On veut qu’il se dépouille de tous ses avoirs, avant même d’avoir reçu un seul petit vote. Wow les moteurs ! Prenez votre gaz égal ! Inutile de rappeler que ceux qui s’offusquent le plus, sont aussi des biens nantis et des intellos, des success story, dans leur carrière respective. Pas mal édifiant. Au lieu de crier au loup, j’aimerais que ces chefs nous disent comment ils vont gérer notre bien collectif, une fois élus. Comment ils vont arrêter l’insatiabilité de l’obscure Hydro-Québec avec ses augmentations de tarifs qui dépassent largement l’augmentation du coût de la vie de façon consécutive. Comment ils vont s’y prendre pour créer de l’emploi et baisser nos impôts. Expliquer leur différence.
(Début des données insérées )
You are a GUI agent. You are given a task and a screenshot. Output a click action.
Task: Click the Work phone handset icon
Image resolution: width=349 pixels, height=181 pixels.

Ce ne sont pas les enjeux qui manquent au Québec; mettre la hache dans les subventions, les abris fiscaux et les crédits d’impôts excessifs. Dégraisser la gérance de la santé et axer les services vers les malades. Enrayer le déficit au plus sacrant et dégraisser la haute fonction publique avec leurs primes mirobolantes de toutes sortes. On pourrait en écrire des pages et des pages. Ce sont pour ces raisons qu’on veut les élire pour les quatre prochaines années; pour être à notre service et veiller à notre bien-être collectif sans se faire du capital politique.
Ça me fait bien rire que les opposants à la souveraineté du Québec s’offusquent encore que le Parti Québécois en fasse la promotion; c’est la raison même de l’existence de ce parti depuis les années 60. Il y a quoi de différent en 2014. Le disque est usé à la corde. Les Couillard et Legault s’époumonent à déblatérer contre tout un chacun parce qu’ils n’ont rien à dire et que cette élection, j’en fais une prédiction, sera leur chant du cygne. Vous voulez nous parler des vraies affaires, alors c’est justement le temps, parce que votre comportement dans cette campagne est triste à mourir. Une chose semble impossible pour ces politiciens; gérer notre argent comme ils géreraient le leur. C’est incompatible ! Il faut alors élire le ou la moins pire.